Discussion and Decision
I. Admission of Evidence
 Both Mother and Father first argue the trial court erred in admitting certain evidence. “The admission of evidence is entrusted to the sound discretion of the trial court.” In re A.J., 877 N.E.2d 805, 813 (Ind. Ct. App. 2007), trans. denied. An abuse of discretion only occurs where the trial court's decision is against the logic and effect of the facts and circumstances before it. Id. “The fact that evidence was erroneously admitted does not automatically require reversal, and we will reverse only if we conclude the admission affected a party's substantial rights.” Id. “In general, the admission of evidence that is merely cumulative of other evidence amounts to harmless error as such admission does not affect a party's substantial rights.” In re Paternity of H.R.M., 864 N.E.2d 442, 450-51 (Ind. Ct. App. 2007).
 As an initial matter, Mother argues the trial court erred in admitting Exhibit 1, which consists of the chronological case summaries and orders from each child's CHINS case. However, Mother did not object to the admission of this evidence at trial, nor does she now argue fundamental error.1 As such, she has waived this argument for our review. See In re Des.B., 2 N.E.3d 828, 834 (Ind. Ct. App. 2014) (stating the failure to object to the admission of evidence at trial normally results in waiver and precludes appellate review).
 Both Father and Mother argue the trial court erred in admitting Exhibit 2, which consists of a timeline and summary of Parents’ actions during the CHINS and termination proceedings created by the FCMs.2 It is unclear how much of this exhibit was actually “admitted.” The trial court stated it would admit only portions of the exhibit that came from FCM Harrison's personal knowledge but did not identify which portions of the exhibit those were. Nor did the parties follow through on the proposed redactions, as the exhibit appears in the record in its entirety. As such, it is difficult for us to determine whether an error occurred, as it is unclear what evidence was admitted.

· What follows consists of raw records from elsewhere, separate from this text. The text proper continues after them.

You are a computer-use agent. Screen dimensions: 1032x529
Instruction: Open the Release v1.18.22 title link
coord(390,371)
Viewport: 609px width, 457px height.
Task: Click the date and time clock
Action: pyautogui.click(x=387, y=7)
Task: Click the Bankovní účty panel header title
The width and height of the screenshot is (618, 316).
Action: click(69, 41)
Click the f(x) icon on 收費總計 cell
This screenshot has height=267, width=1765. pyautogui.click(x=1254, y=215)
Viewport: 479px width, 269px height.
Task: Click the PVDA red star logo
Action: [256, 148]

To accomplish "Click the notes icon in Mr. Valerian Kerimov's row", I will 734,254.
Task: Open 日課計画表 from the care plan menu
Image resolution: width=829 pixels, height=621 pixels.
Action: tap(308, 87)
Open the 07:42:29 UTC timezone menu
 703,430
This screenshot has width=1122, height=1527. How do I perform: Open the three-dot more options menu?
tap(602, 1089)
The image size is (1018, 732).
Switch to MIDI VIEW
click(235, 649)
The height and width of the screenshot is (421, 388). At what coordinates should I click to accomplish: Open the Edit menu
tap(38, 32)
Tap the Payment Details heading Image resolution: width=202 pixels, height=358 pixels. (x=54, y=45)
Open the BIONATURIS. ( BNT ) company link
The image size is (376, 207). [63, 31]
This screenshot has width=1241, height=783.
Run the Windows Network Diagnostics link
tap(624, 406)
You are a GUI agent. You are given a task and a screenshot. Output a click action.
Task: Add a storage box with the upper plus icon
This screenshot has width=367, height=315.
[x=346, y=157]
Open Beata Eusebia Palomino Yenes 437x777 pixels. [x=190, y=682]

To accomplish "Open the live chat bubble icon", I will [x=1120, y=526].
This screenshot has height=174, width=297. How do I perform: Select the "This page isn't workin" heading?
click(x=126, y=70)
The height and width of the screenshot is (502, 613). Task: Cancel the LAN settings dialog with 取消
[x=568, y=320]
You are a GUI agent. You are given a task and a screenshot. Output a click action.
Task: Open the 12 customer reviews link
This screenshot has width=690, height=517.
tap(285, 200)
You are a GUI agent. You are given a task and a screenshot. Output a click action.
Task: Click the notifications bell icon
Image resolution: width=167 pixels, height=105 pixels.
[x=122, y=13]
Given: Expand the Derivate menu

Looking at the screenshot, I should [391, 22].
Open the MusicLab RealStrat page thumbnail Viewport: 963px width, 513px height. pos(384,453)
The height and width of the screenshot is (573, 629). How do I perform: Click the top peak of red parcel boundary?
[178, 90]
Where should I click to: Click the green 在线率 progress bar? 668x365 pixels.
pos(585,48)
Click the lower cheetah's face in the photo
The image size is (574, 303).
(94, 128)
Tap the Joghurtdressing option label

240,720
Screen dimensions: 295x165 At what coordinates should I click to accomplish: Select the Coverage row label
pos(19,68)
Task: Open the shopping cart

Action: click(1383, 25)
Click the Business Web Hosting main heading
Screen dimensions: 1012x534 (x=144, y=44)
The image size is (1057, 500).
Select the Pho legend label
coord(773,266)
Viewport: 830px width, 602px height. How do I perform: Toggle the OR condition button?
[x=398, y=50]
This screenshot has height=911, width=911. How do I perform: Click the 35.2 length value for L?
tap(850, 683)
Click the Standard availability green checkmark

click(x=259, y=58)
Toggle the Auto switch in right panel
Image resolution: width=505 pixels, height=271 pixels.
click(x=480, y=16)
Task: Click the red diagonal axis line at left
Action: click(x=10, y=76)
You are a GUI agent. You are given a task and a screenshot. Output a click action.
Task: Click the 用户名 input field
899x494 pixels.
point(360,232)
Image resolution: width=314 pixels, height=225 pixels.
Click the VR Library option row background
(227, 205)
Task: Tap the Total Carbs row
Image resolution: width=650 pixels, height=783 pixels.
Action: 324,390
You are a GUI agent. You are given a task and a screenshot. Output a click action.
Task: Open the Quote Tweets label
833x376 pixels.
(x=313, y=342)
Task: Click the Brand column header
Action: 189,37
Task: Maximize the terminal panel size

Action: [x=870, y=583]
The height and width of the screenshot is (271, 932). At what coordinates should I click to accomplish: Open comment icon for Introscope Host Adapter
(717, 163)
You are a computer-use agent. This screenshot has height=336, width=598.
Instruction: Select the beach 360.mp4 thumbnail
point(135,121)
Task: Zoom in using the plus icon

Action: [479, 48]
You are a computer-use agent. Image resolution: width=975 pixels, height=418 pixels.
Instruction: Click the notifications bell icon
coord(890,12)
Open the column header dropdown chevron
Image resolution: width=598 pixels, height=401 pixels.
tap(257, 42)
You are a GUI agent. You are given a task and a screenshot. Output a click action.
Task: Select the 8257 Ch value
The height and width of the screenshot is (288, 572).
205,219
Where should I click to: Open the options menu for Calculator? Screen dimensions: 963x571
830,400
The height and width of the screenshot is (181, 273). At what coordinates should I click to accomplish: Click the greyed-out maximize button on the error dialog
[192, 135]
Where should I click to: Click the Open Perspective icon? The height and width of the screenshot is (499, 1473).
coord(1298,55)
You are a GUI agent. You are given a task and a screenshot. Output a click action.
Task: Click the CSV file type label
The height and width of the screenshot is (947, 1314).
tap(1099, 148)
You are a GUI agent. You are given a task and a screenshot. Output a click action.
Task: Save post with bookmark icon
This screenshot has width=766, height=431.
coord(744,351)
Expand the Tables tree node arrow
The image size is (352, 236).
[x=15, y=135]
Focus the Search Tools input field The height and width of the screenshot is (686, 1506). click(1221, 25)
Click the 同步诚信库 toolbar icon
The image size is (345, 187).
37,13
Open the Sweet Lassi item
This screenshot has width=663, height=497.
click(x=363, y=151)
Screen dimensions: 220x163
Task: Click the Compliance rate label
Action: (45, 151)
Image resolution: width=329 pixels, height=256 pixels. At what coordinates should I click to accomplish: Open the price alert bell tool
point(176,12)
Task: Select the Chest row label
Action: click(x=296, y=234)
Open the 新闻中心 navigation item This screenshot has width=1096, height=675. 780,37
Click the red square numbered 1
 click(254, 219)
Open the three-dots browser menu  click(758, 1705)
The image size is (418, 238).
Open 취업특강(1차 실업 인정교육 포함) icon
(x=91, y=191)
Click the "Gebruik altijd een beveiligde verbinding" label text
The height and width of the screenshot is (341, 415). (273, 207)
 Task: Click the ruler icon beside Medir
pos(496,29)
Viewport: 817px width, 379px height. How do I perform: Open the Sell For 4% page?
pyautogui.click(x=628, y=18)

 Nonetheless, even if the entire exhibit were admitted, we are confident any error in its admission was harmless. Exhibit 2 consists of information relating to Parents’ interactions with DCS—their attendance and participation at meetings and visitation and their communication and interactions with service providers and DCS. Ultimately, Exhibit 2 shows that Mother and Father have poor and sometimes hostile communications with DCS and inconsistent participation in services. But this information was also testified to by the FCMs and Parents themselves. Parents testified they did not complete DCS services and were aware they could not receive services in Florida but chose to move anyway. FCM McCarty testified Parents were unwilling to engage in services, and FCM Harrison testified Parents had completed no services beyond domestic-violence classes. Both FCMs also testified Parents could not maintain service providers and often were not in contact with DCS. And Father admitted to sending an aggressive and profanity-laced voicemail to a DCS provider and threatening to seek a protective order against FCM McCarty.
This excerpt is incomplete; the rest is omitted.